[OPGAVEN]:
a) Hoe groot mag de weerstand van de aardpen volgens de forumdiscussie over stroomnetten hoogstens zijn bij een aardlekschakelaar van 30 mA?
b) Haal alstublieft uit de forumdiscussie over stroomnetten letterlijk het stuk van "als je geen" tot en met "met de randaarde.".
c) Zet de forumdiscussie over stroomnetten voort vanaf het punt waar die ophoudt.

[BRONTEKST]:
□ □ □ □ □ □ □

Maar wat al die netten betreft kan je er toch beter les over gekregen hebben, anders is het maar moeilijk te begrijpen vind ik. ofja je moet in het vak zitten natuurlijk.

----------


## axs

> citaat:_Geplaatst door ronny_
> 
> de uitleg van tiemen lijkt me zeker te kloppen. zo leggen ze het toch uit in de lessen elektrotechnniek op school hier in belgië.



Vrees ervoor...
ziekenhuizen werken nog altijd op BATTERIJEN!!! Idd, batterijen...  (die weliswaar worden gevoed door het net) met daarachter een stevige DC-&gt;AC converter.

Waarom?
Bij een stroomonderbreking zal ,doordat de volledige voeding vanuit de batterijen gebeurd, niks te merken zijn van een stroomuitval.
Ondertussen wordt de generator opgestart en zal die het laadcircuit van de batterijen overnemen.

Het betreft hier dus ook een volledig gescheiden net zoals Mac al aangaf.

----------


## axs

> citaat:_Geplaatst door axs_
> 
> 
> 
> 
> 
> 
> 			
> 				citaat:_Geplaatst door ronny_
> ...

----------


## ronny

idd axs  daar heb je ook gelijk in.  maar ik bedoelde eigenlijk de theorie over die netten die tiemen zo mooi kon uitleggen. :Wink:

----------


## som

eens onderhoord bij collega;
kan idd zonder aardpen maar dan krijg je wel een zwevende aarde,
de aarde ligt dan gewoon aan je sterpunt maar langs de aardlek schakelaar heen.
nul en fase wel via aardlek.
gevolg hiervan is dat je aarde door sluiting of extreme belastingen best wel spanning kan opleveren t.o.v. de echte aarde, wat weer fijn is op een modern aluminium podium wat met veel voeten op de grond staat.
daarom dus een (hulp) aardepen.
als je geen pen hebt loopt een schok ook niet via de aarde dus blijft je aardlek instaan met een pen springt je aardlek 

wat ook goed werkt is gewoon je podium (mits het metaal is uiteraard :Wink: )koppelen met het aggregaat, dan heb je sowieso geen potentiaalverschil meer met de randaarde.

wat cijfers;
met een aardlekschakelaar van 30ma moet de aardpen weerstand kleiner zijn dan 100 ohm.
zonder aardlek (ja dat mag):25 gedeeld door de zwaarste groep vant aggregaat dus bij een 25 a ; 25 : 25 = 1 ohm of minder, maar dan heb je wel een mega lange pen nodig.
de kabel tussen pen en lasdoos moet min 25 mm2 zijn en vanaf daar mag ie verder met 6 mm2
pen dient trouwens altijd gemeten te worden met een 5010 meter (erkend) maar dit heb ik nog nooit meegemaakt....

□ □ □ □ □ □ □

[AANGELEVERDE GEGEVENS]:
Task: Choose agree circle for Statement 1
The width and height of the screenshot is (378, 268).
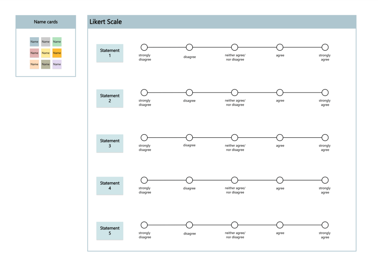Action: (x=280, y=47)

□ □ □ □ □ □ □

[ANTWOORDEN PER OPGAVE]:
a) Kleiner dan 100 ohm.

b)
als je geen pen hebt loopt een schok ook niet via de aarde dus blijft je aardlek instaan met een pen springt je aardlek 

wat ook goed werkt is gewoon je podium (mits het metaal is uiteraard :Wink: )koppelen met het aggregaat, dan heb je sowieso geen potentiaalverschil meer met de randaarde.

c)
----------


## jans

Iemand al eens gehoord van een verschoven nul als gevolg van een generator die niet gelijkmatig is belast en waarvan het sterpunt niet geaard is.?? Toch zonde van een gedeelte van je spulletjes van van een van de fasen gaat de spanning omhoog. Geld alleen als de generator flink belast wordt. Met een overbemeten generator zal dit niet zo snel voorkomen.
Ik las een opmerking over een generator gebruikt op het NAM terrein maar welke niet was geaard?? Bij ons, ik kom uut Grunn, wil de NAM alles geaard cq potentiaalvereffend hebben, maar goed dat is off topic.
Zelf ben ik een voorstander van het aarden van een generator, maar kan leven met mensen die er voordelen in zien dit niet te doen zeker als de aardverspreidingsweerstand niet kan of wordt gemeten want dan heeft een pennetje in de grond slaan toch geen zin. Het biedt in ieder geval geen zekerheid. Het vereffenen van een podium t.o.v. de voeding en andere geleidende aanraakbare delen is goed maar dit heeft niets met aarding te maken. Het meten van de aardverspreidingsweerstand met een multimeter?? dacht het niet.
Als een aardpen 80 meter diep moet kun je beter meerdere parallel slaan maar dat wist de lokale elektra meneer zeker niet.
Eh Axe, als de batterijen waar jij het over hebt gaan werken, dan werkt aleen het hoognodige nog, dan zijn ook de nooddiesels kapot of de diesel is op 1 van zessen.
De theorien over de verschillende stelsels komen bekend voor, tijd om er eens weer in te duiken.

De mazzel

----------


## som

_Het vereffenen van een podium t.o.v. de voeding en andere geleidende aanraakbare delen is goed maar dit heeft niets met aarding te maken._

potentiaalvrij maken t.o.v. de voeding is juist aarden.
bij voorkeur alle aanraakbare of opstapbare delen.
we draaien dus via een aggregaat en hebben derhalve niets met de aarding van de ijsselcentrale te maken :Big Grin:

----------


## ronny

jans  jouw verhaal kan toch alleen maar gebeuren als je nul werkelijk zou wegvallen/doorbreken/wegsmelten...   met als gevolg dat je een zwevend sterpunt krijgt waardoor dat de spanning op de fase die het zwaarste belast is omhoog zal gaan(tegen de 400V).

ik zie niet direct in wat dit met de aarding heeft te maken. je spulletjes zullen hoe dan ook uitfikken of deze nu geaard zijn of niet.  Of heb ik verkeerd voor dan[?]

----------


## som

> citaat:_Geplaatst door ronny_
> 
> jans  jouw verhaal kan toch alleen maar gebeuren als je nul werkelijk zou wegvallen/doorbreken/wegsmelten...   met als gevolg dat je een zwevend sterpunt krijgt waardoor dat de spanning op de fase die het zwaarste belast is omhoog zal gaan(tegen de 400V).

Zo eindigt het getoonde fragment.